Exercise material:
[Start of section]

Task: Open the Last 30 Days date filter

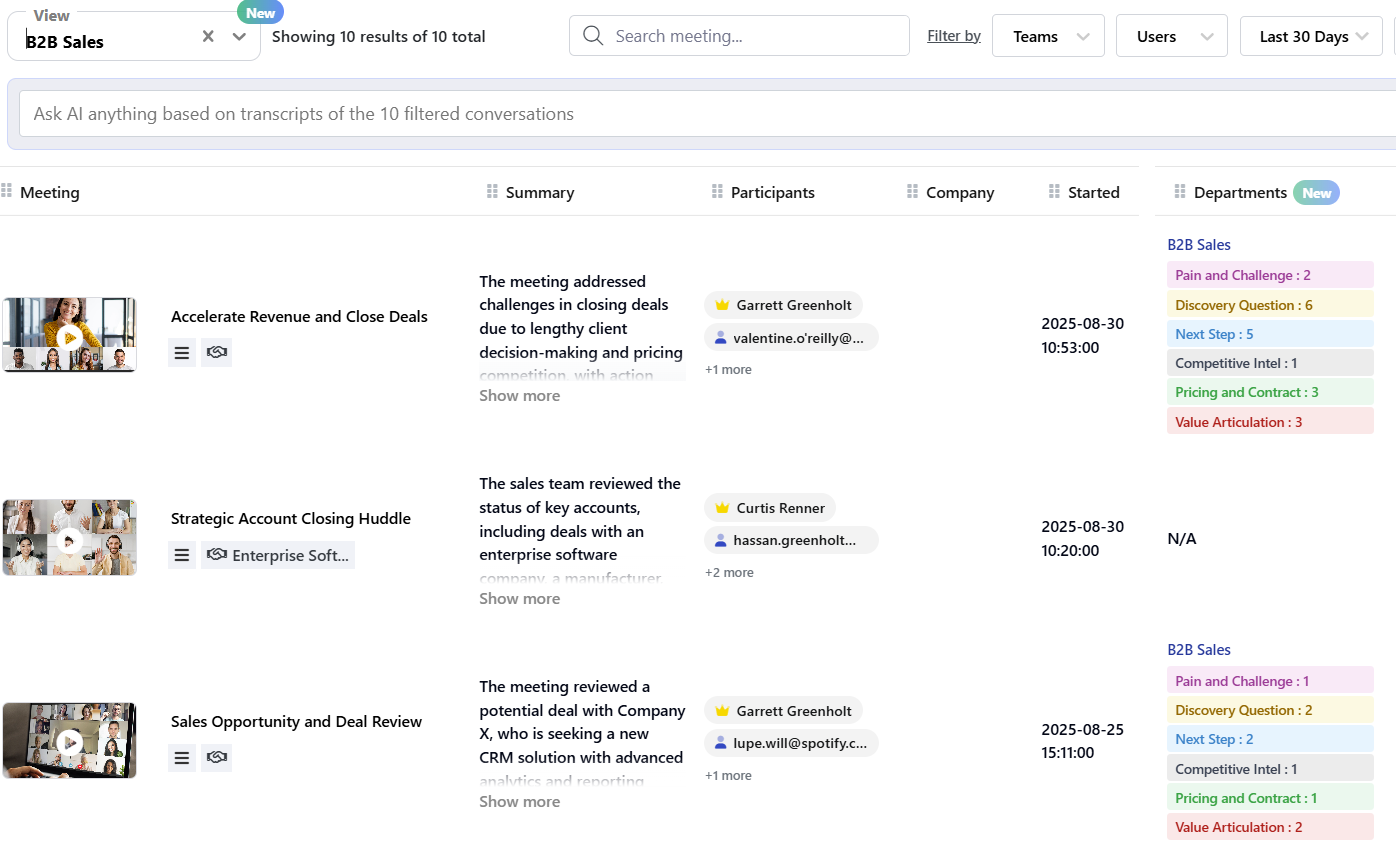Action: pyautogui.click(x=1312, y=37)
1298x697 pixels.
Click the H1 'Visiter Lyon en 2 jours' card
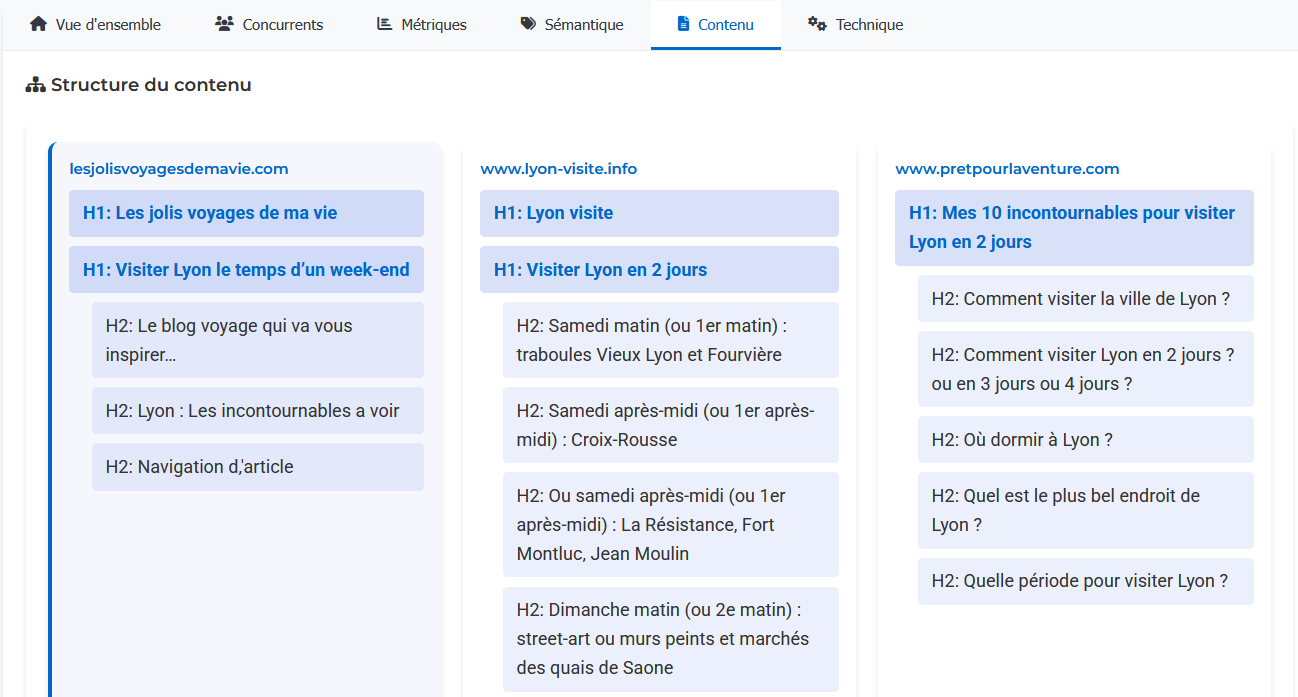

[End of section]
[Start of section]

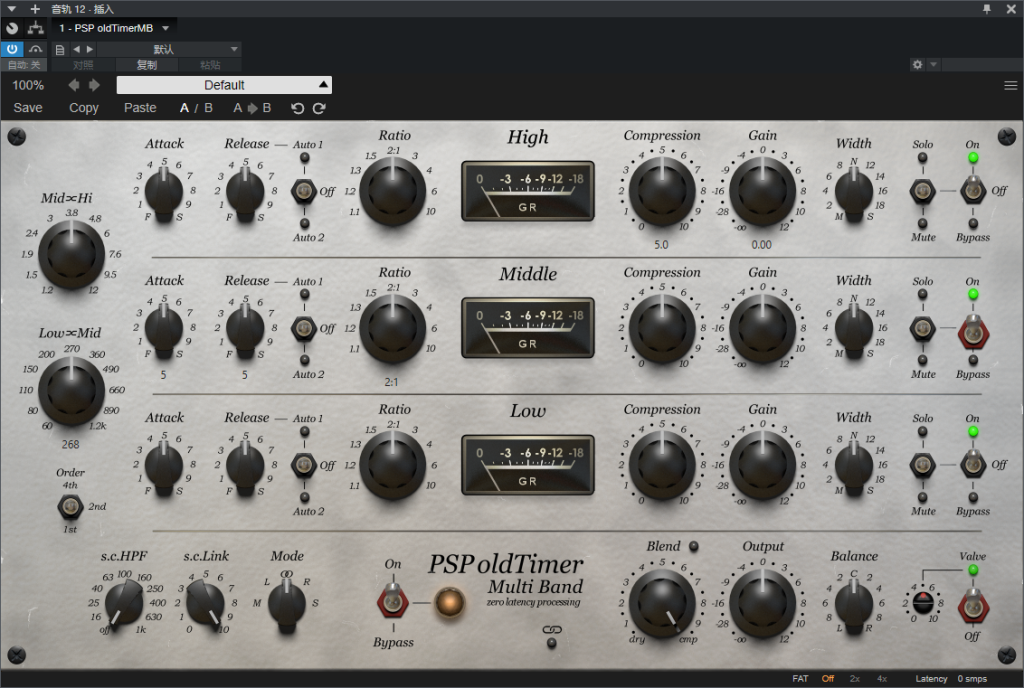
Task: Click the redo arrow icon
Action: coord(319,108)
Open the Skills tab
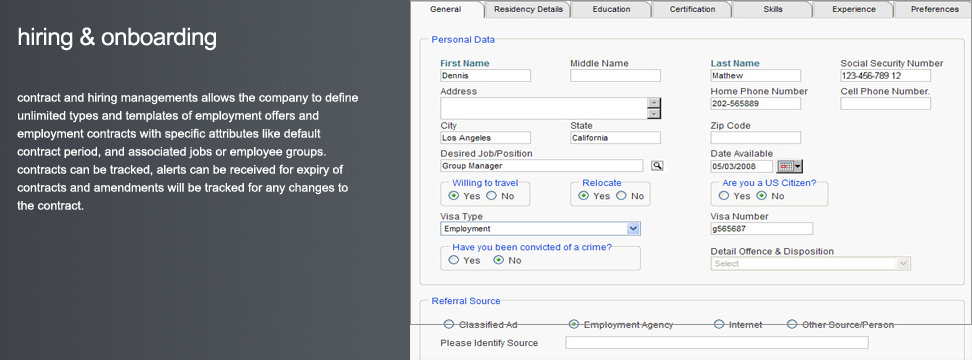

[End of section]

What you are asked to do: Above are some records; extract exactly the lines from the one containing "Task: Open the Last 30 Days date filter" through the one containing "Click the H1 'Visiter Lyon en 2 jours' card" and drop the pictures.

Exercise answer:
Task: Open the Last 30 Days date filter

Action: pyautogui.click(x=1312, y=37)
1298x697 pixels.
Click the H1 'Visiter Lyon en 2 jours' card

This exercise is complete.